Le bain de bouche, donc, avait commencé à... comment dire... subrepticement... se manifester. Un débordement inexpliqué par ci, un peu de liquide verdâtre sur le lino parme de la salle de bains (magnifiquement décorée dans des tons coordonnés de bleu et de violet), une odeur mentholée alors que personne, non, personne, ne venait de l'utiliser, un bouchon mal refermé...

Je mettais ça sur le compte de l'inattention.

Puis le fil dentaire s'est mis de la partie. Ça, comme signe avant-coureur, ça ne trompait pas. Le fil dentaire, pensez-donc ! Voilà qu'il cherchait à s'échapper de son étui, qu'il se mettait en tire-bouchon sur son enrouleur, qu'on en retrouvait des bouts par ci, par là.
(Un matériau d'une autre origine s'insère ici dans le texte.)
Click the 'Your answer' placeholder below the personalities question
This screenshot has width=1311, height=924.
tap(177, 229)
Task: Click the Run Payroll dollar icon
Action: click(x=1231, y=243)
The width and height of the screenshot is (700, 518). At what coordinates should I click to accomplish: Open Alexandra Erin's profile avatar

Inquiète, je m'étais alors plongée dans les conditions générales de vente – y proposait-on quoi que ce soit en cas de fil dentaire possédé ?

Et le fil dentaire s'est mis à vouloir étrangler les gens à la moindre contrariété. De l'exaspérante nana de la pub pour un FAI à la télévision au livreur d'UPS qui s'amène avec un colis complètement défoncé en passant par le chat qui n'est pas foutu de faire la sieste ailleurs que sur une pile de linge propre fraichement retirée de la sécheuse et qui n'attendait que d'être plié.

C'est là qu'on a commencé à s'inquiéter. C'était devenu sérieux. Le bain de bouche, à côté du fil dentaire, c'était de la petite bière ; d'ailleurs, on l'avait complètement oublié, le bain de bouche. Puis on s'était habitués à l'odeur mentholée.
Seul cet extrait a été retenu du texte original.